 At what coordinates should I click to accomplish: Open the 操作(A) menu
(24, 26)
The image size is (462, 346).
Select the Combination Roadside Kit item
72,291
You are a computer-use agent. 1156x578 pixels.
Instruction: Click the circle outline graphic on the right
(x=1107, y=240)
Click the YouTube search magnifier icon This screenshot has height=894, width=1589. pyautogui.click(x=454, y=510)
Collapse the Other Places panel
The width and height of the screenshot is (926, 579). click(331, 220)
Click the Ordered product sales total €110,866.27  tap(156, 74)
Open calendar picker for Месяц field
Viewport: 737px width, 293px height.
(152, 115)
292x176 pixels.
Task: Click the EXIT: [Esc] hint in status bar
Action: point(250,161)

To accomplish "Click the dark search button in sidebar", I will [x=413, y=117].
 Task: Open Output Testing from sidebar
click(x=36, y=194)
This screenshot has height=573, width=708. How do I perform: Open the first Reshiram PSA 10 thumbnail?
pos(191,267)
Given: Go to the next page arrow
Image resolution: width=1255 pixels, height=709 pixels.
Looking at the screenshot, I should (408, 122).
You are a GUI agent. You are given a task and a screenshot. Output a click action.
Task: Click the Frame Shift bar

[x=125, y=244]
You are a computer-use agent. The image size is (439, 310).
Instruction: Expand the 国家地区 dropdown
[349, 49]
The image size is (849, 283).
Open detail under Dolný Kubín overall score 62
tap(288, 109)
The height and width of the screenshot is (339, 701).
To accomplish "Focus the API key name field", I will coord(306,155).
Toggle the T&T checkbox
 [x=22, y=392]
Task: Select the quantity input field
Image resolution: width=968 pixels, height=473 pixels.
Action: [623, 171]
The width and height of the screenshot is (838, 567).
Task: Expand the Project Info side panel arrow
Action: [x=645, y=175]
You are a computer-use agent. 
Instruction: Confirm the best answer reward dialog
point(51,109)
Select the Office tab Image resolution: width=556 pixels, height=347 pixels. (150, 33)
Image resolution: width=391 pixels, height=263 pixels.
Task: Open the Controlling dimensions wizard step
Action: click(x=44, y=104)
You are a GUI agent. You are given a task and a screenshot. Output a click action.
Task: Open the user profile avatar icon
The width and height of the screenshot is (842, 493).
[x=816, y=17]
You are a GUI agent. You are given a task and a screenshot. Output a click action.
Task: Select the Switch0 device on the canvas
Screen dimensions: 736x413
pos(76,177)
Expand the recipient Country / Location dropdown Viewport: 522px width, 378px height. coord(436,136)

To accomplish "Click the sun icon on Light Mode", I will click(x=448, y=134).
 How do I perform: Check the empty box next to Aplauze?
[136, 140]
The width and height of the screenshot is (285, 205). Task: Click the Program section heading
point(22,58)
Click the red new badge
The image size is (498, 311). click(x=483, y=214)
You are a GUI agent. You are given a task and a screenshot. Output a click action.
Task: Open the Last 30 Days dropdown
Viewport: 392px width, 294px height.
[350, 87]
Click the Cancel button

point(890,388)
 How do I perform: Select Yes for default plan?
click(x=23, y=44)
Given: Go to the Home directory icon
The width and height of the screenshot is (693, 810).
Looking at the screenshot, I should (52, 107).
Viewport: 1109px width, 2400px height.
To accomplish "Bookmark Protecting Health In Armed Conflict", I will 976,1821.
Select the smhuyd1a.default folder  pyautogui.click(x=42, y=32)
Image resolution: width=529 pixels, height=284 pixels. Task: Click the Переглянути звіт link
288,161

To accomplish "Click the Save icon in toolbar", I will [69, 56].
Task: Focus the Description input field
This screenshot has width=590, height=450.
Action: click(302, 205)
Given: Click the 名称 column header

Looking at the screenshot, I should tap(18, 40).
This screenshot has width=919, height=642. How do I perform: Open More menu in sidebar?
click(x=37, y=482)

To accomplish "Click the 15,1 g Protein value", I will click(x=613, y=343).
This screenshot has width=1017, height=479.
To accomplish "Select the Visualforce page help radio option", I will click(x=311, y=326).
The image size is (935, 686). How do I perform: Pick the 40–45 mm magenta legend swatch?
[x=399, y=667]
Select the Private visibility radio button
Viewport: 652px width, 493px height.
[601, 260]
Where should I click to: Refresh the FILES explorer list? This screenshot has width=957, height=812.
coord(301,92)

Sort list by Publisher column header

Work required: Reply with every line of the listing that has the string "input".

Solution to the exercise:
Task: Select the quantity input field
Task: Focus the Description input field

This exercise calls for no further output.